For nearly 20 years, a group of deputies at the Rankin County Sheriff’s Department in Mississippi used Tasers to torture people they suspected of using and dealing drugs. The group of officers — known as the Goon Squad — would raid homes, accuse those inside of crimes and shock them until they offered information or confessed.
The behavior had gone unnoticed, partly because the department had failed to thoroughly monitor its deputies’ Taser use.
We brought the brutality to light in a 2023 investigation published through The New York Times’s Local Investigations Fellowship. But our reporting left us wondering: How were other law enforcement agencies in the state keeping tabs on their Taser use?
A Taser automatically logs every time it is triggered, and for how long. Though these logs by themselves do not show definitive abuse, they can help police departments determine whether excessive Taser use has occurred. But if departments do not review them, the logs are of little use.
To our knowledge, reporters had never collected Taser logs at a large scale to examine how the weapons were used. For an investigation published this month, we decided to try.
It was easier said than done.
With the help of Mukta Joshi, Chelsea Long and Steph Quinn, our reporting partners at Mississippi Today, we requested Taser logs from nearly 100 Mississippi law enforcement agencies.
Many ignored our requests. Some demanded enormous fees — more than $42,000 in one case — to pay their staffs to retrieve and review the logs we requested. Other departments said they did not know how to download the logs, or did not possess a cable required to do so. So we bought a cable from eBay for about $134 and drove it around Mississippi, showing some departments how to use it.

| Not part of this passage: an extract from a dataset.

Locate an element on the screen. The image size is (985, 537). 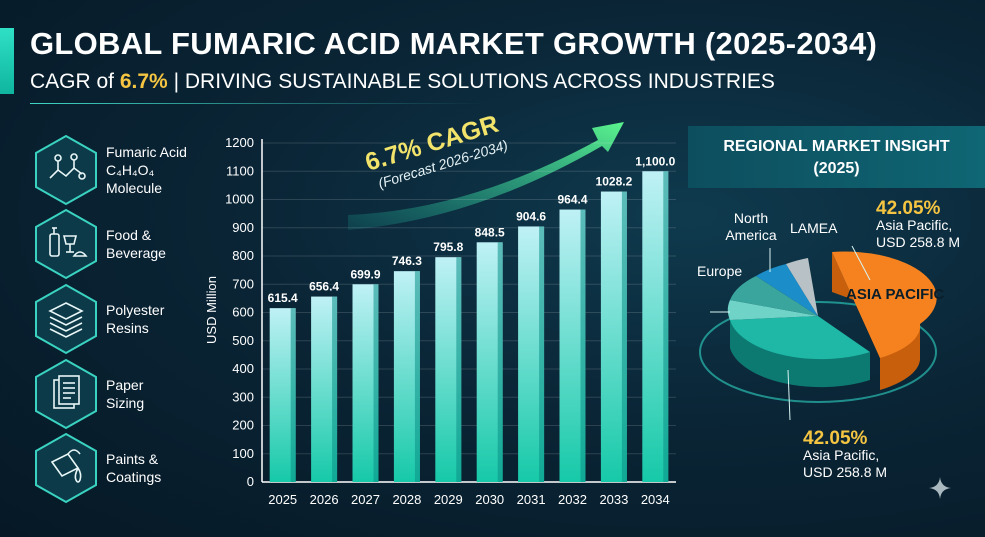
y-tick-label: 600 is located at coordinates (243, 312).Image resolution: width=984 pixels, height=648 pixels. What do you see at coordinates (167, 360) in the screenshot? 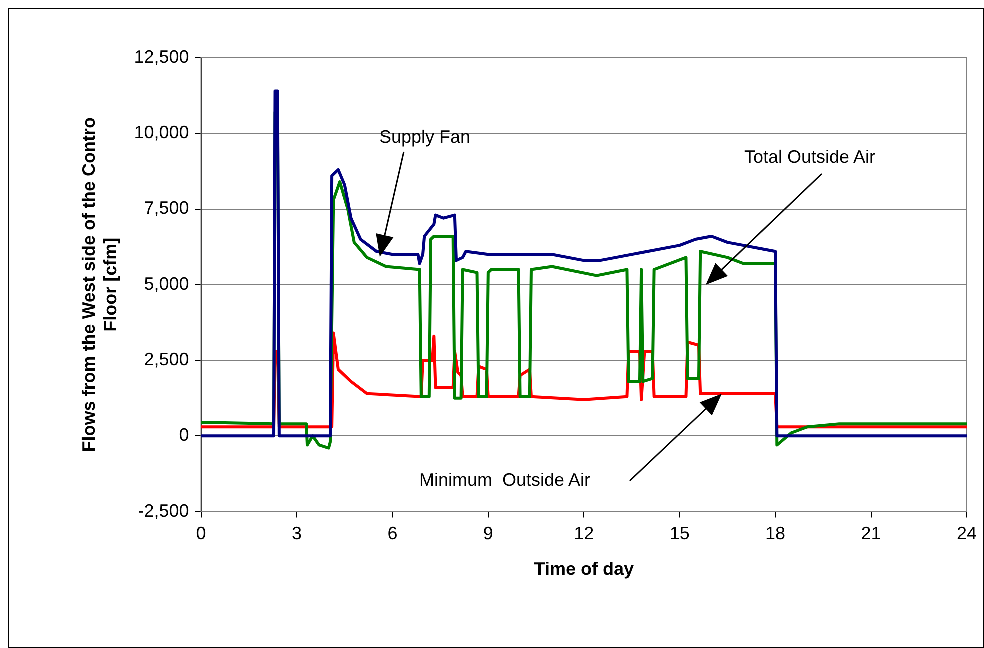
I see `y-tick-label: 2,500` at bounding box center [167, 360].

After hundreds of phone calls and emails, we had amassed logs from 36 departments, which contained more than 100,000 Taser activations. Many had never been reviewed.
Hidden in the logs, we found a story of excessive Taser use in Mississippi that had gone unnoticed for years.
Officers are supposed to avoid shocking anyone for longer than 15 seconds during an encounter, according to standards published by the Justice Department and the Police Executive Research Forum, a law enforcement think tank. Sarah Cohen and Justin Mayo, data reporters for Big Local News at Stanford University, spent weeks combing the logs for Taser deployments that had lasted longer than 15 seconds, weeding out incidents that were likely to have been tests and training sessions.
They found 611 instances over the past four years in which officers in Mississippi had triggered their Tasers for more than 15 seconds in a short period.
In one of those cases, three officers in Pearl, Miss., triggered their Tasers for a combined 136 seconds — more than nine times as long as what experts say is safe — when arresting Skylor Pruitt, a former Army medic. (Mr. Pruitt, though hospitalized for self-inflicted head wounds, was not seriously injured by officers. The department did not investigate the incident.)
The logs also revealed 16 cases when officers had failed to accurately report Taser use in arrest reports. After reading dozens of departmental policies, we realized that most Mississippi agencies did not check their Taser logs. The widespread Taser abuse we uncovered was the result of a statewide failure to monitor the weapons.
We spent months poring over the logs, reviewing thousands of pages of police and court records, and interviewing people who had been shocked. But even with all the data, it was difficult to comprehend what being shocked was like for those who had endured it.
So Brian attended a training session where he fired a Taser and allowed a deputy to shock him for five seconds. He briefly lost control of his limbs as two electrified darts pierced his back, causing severe pain.
Brian’s experience was less extreme than it would have been during a violent arrest. But it helped us contextualize the trauma many people who had been shocked by officers described.
In addition to the extreme Taser use cases we linked to arrests, we found hundreds of Taser deployments we could not explain because the departments could not provide corresponding incident reports.
Before we published our article, we sent more than two dozen agencies lists of these unexplained Taser deployments and asked them to help us understand what they represented. Many never responded. The departments that replied said that some cases had been Taser training or testing.
Some agencies wrote off the remaining Taser deployments as perhaps representing officers shocking one another as a joke, or fiddling with Tasers out of boredom; they couldn’t say for sure.
Representatives for at least two departments expressed concern about what we had shown them. And sheriff’s department representatives in George and Forrest Counties said they planned to change their Taser oversight policies.
As we shared our findings with Denis Borges, the chief of police in the small town of Magee, he interrupted our interview to type out changes to his department’s policies on the spot.
“What you just said opened my mind up,” he said.